Convert the listing lines starting at the line that contains "Maximize the Investigate Layer Options window" and ending at the line that contains "pyautogui.click(x=967, y=74)" into a JSON list of strings, one string per line, with blank lines skipped. Leave the pictures out of the answer.

##### Recorded information

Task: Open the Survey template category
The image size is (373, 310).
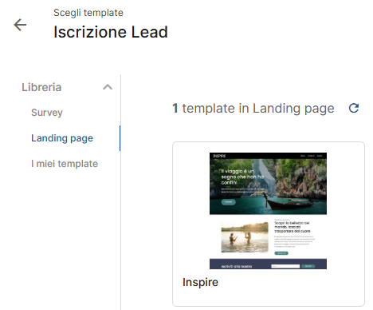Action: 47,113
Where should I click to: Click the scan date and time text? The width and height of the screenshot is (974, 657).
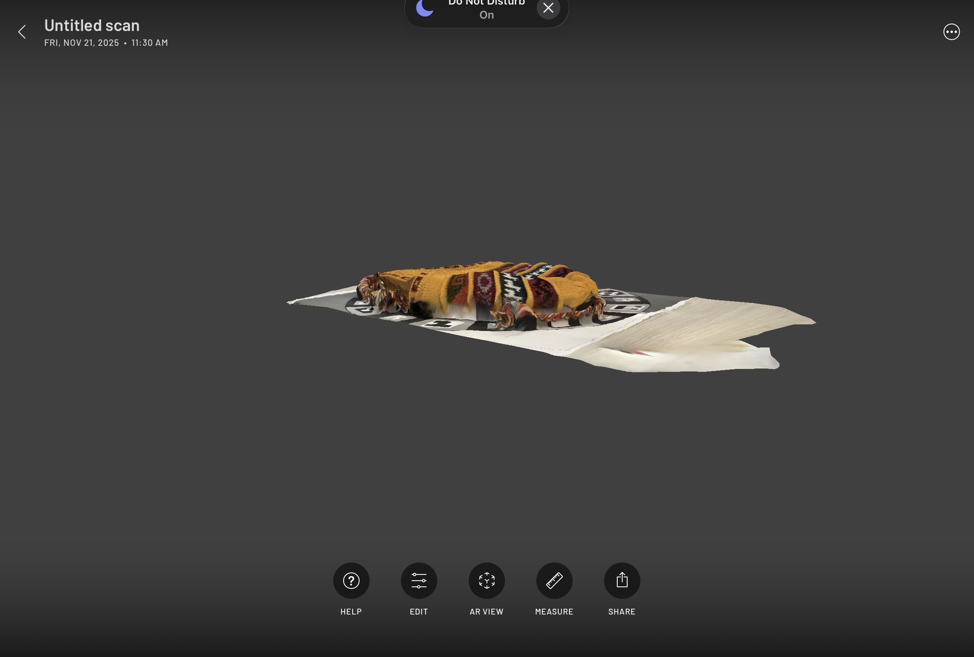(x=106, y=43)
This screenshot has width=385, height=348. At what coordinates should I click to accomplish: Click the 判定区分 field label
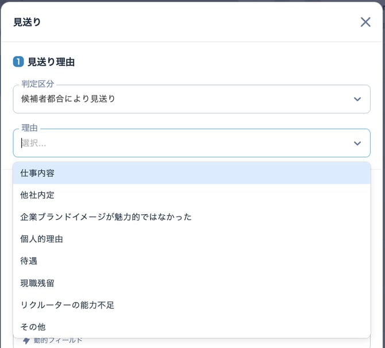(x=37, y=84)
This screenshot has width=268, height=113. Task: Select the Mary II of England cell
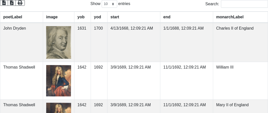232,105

##########
##### Recorded information

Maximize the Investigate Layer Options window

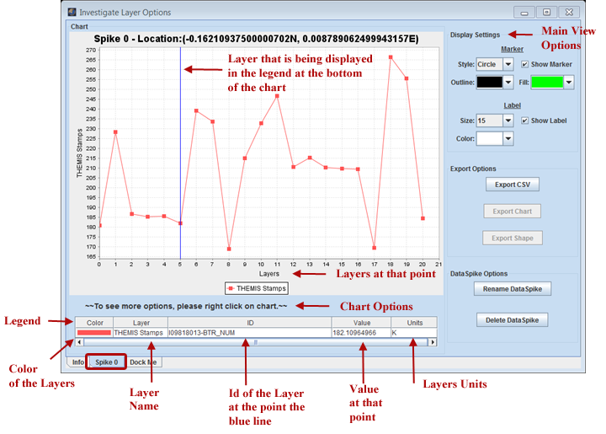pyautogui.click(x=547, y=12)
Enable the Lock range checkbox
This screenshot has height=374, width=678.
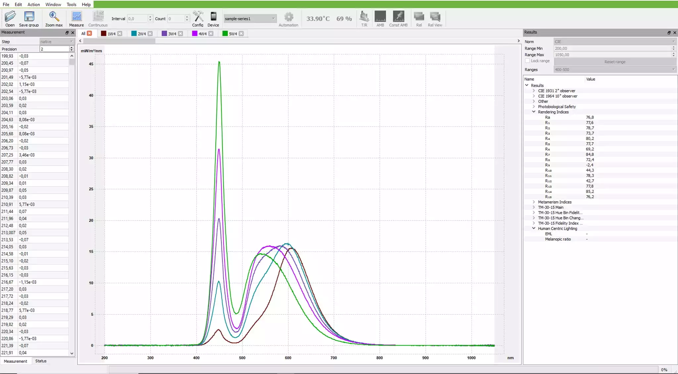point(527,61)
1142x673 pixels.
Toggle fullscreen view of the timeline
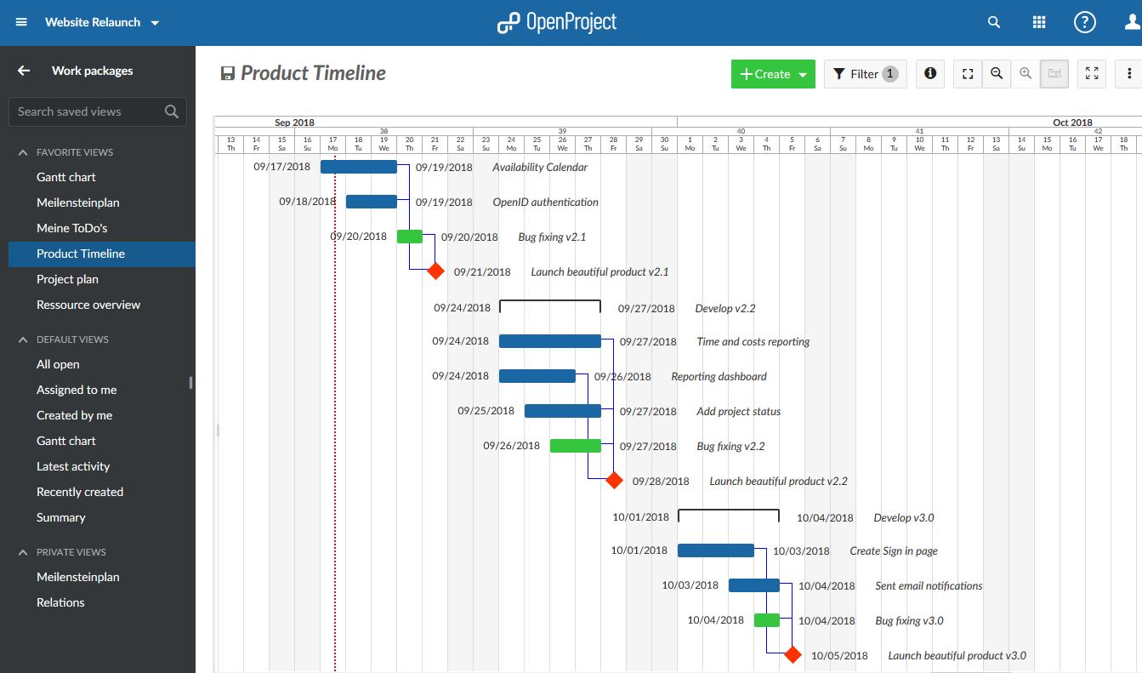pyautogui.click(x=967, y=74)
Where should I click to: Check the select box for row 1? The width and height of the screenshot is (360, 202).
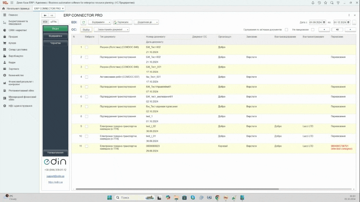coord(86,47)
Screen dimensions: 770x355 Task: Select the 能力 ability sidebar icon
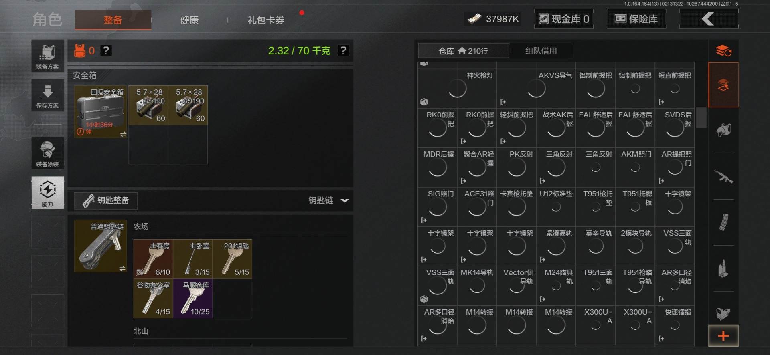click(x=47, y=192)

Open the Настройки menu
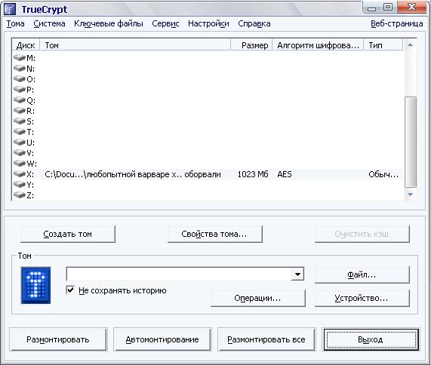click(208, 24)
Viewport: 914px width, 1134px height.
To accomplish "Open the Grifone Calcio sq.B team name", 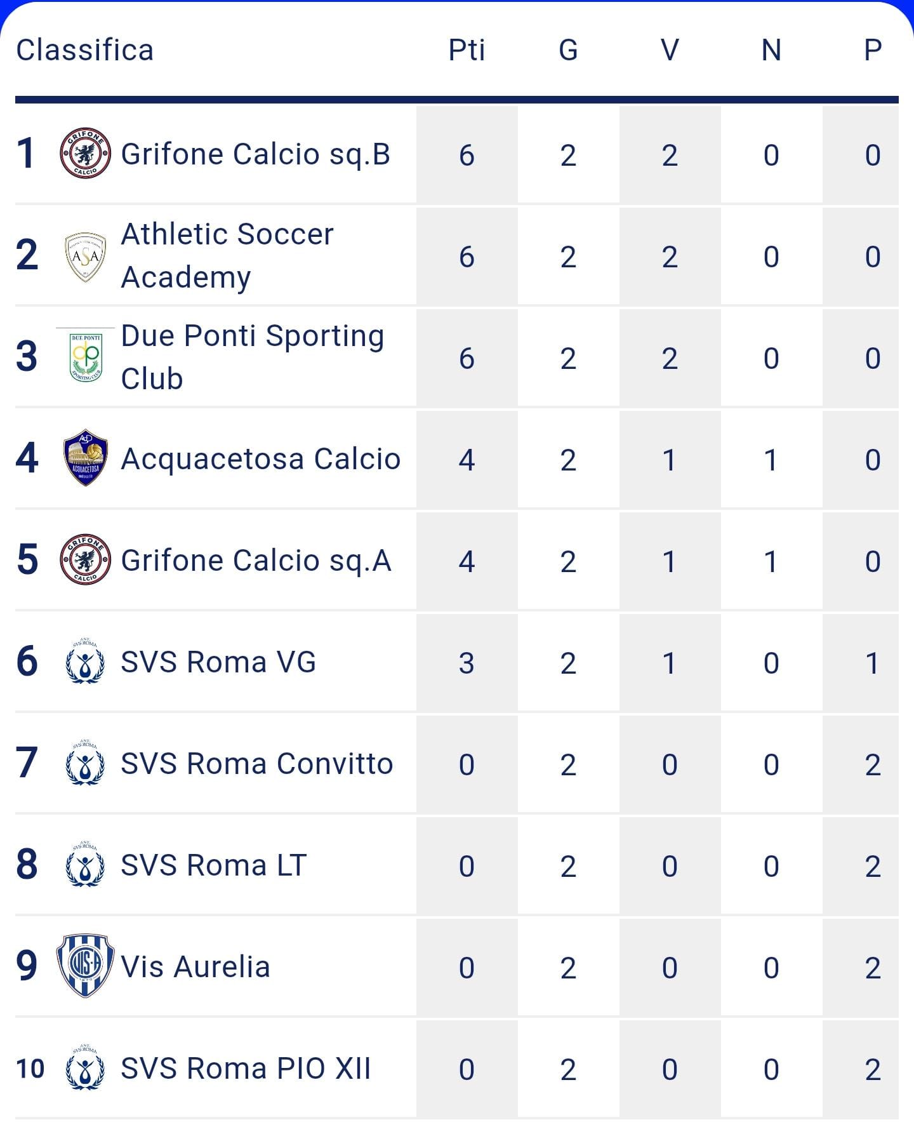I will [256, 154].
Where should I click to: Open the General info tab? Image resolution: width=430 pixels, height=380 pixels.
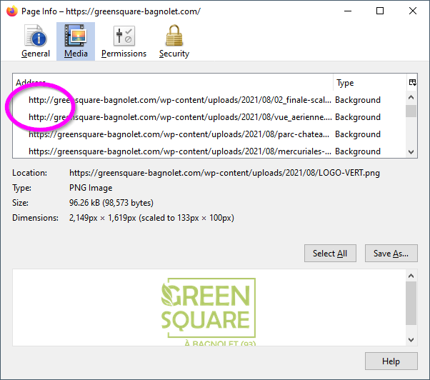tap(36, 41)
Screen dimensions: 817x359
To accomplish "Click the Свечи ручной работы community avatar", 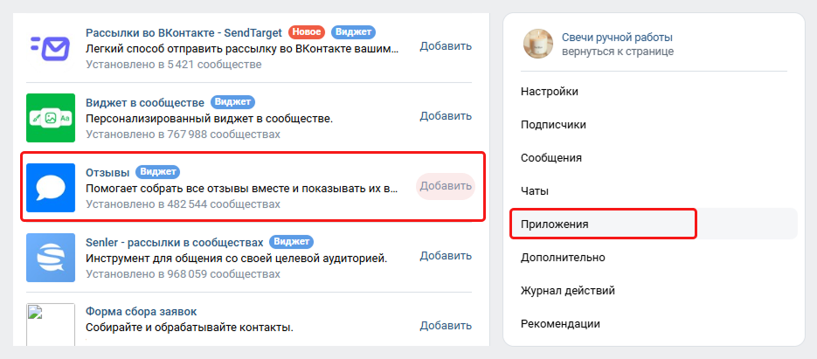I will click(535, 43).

##########

▶ [Written solution]:
[
  "Maximize the Investigate Layer Options window",
  "pyautogui.click(x=547, y=12)",
  "Enable the Lock range checkbox",
  "This screenshot has height=374, width=678.",
  "point(527,61)",
  "1142x673 pixels.",
  "Toggle fullscreen view of the timeline",
  "pyautogui.click(x=967, y=74)"
]